**Set exercise**
Identify every line in the listing below that contains the string "Create", matching uppercase and lowercase exactly, and copy each such line in full.

-*-*-

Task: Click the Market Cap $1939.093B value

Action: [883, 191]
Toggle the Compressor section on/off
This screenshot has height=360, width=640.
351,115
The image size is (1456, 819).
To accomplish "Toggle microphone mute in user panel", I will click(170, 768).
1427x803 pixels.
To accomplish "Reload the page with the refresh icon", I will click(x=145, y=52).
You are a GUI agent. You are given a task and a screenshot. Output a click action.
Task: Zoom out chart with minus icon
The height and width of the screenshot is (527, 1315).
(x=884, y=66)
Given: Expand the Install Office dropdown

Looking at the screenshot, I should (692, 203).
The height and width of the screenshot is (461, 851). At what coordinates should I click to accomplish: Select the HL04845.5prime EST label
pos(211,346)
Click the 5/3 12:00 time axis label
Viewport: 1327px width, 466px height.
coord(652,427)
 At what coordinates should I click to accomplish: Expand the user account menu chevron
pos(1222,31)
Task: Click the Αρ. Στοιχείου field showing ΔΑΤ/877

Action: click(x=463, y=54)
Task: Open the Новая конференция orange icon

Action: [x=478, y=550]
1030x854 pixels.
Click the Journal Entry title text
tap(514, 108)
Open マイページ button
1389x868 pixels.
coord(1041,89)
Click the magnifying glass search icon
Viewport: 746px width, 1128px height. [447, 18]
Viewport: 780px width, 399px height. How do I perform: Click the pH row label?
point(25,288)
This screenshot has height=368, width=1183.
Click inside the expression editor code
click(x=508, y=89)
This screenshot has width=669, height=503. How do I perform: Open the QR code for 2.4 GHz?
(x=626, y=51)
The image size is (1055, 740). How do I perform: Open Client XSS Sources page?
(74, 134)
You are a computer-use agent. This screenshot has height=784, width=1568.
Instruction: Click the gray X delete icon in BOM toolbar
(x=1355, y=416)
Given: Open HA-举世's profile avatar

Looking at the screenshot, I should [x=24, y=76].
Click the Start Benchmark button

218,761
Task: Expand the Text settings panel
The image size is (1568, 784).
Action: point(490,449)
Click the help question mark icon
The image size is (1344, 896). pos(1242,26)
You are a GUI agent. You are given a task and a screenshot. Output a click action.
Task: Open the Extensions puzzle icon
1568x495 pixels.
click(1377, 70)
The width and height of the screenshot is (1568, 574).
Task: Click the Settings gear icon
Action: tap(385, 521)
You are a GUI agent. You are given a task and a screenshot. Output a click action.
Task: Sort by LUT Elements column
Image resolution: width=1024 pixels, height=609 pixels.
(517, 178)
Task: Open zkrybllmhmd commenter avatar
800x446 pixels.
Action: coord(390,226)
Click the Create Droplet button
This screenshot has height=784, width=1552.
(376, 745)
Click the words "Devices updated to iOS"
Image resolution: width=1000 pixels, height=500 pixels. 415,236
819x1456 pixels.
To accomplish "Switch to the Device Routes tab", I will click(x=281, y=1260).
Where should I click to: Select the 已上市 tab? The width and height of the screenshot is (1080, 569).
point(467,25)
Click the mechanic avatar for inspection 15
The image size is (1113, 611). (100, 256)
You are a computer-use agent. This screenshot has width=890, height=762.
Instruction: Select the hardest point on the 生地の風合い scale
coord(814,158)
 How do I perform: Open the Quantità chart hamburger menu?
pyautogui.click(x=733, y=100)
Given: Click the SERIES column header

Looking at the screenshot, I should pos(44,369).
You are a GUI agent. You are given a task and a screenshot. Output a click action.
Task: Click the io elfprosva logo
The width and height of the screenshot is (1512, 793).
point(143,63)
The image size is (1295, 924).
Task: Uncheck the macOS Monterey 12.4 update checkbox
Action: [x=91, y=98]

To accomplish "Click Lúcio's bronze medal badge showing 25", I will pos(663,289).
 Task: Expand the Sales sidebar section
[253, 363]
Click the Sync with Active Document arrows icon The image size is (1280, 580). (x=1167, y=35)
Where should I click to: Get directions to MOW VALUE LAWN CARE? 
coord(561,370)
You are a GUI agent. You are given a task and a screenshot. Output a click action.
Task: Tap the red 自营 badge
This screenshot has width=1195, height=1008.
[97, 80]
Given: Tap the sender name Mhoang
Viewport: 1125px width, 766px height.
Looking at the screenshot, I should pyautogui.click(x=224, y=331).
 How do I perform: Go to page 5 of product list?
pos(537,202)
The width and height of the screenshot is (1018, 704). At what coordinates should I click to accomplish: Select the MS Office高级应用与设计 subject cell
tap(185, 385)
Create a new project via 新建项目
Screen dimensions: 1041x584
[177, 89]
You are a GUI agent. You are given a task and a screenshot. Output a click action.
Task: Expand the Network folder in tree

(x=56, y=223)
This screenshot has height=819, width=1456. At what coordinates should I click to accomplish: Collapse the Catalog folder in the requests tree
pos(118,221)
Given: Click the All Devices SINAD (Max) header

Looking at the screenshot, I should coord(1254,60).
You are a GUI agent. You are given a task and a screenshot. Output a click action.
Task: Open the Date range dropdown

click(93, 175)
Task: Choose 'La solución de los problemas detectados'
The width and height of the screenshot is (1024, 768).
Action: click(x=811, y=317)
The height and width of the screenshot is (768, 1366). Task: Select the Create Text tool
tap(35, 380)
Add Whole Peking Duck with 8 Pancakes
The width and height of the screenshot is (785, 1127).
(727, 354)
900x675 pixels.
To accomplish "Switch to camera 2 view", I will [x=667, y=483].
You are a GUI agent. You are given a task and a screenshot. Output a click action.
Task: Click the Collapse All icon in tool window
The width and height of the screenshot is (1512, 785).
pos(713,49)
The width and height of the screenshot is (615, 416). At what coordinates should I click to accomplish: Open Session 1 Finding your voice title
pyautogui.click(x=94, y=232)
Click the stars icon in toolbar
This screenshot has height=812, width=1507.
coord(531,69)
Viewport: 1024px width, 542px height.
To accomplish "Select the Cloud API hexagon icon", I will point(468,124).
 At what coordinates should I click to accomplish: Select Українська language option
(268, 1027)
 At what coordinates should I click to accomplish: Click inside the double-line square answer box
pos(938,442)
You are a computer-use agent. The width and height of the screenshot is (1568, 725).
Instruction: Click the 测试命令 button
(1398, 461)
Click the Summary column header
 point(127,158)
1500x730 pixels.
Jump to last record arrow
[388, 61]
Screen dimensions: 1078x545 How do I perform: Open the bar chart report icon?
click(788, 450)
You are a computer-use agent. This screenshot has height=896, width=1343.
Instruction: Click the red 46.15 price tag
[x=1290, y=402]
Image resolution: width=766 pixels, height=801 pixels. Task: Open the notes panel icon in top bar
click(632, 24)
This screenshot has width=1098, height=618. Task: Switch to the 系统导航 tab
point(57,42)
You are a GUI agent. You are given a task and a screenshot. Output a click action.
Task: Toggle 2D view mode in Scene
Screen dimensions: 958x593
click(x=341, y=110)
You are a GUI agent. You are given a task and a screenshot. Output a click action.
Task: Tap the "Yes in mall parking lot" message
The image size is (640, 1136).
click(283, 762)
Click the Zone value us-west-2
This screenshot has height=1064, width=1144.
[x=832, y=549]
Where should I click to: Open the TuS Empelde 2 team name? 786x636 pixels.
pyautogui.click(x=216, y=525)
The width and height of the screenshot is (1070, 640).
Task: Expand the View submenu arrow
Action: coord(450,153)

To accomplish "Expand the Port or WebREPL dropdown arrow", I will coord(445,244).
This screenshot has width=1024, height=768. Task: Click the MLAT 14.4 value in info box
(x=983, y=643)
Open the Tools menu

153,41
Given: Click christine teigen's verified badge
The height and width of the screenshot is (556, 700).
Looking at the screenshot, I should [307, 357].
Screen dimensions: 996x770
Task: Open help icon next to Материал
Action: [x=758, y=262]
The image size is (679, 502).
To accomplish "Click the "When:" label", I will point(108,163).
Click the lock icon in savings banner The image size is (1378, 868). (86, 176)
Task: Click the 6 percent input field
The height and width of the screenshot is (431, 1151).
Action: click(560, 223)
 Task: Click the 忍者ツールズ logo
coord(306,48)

-*-*-

**Answer below**
Click the Create Droplet button
Create a new project via 新建项目
The height and width of the screenshot is (768, 1366). Task: Select the Create Text tool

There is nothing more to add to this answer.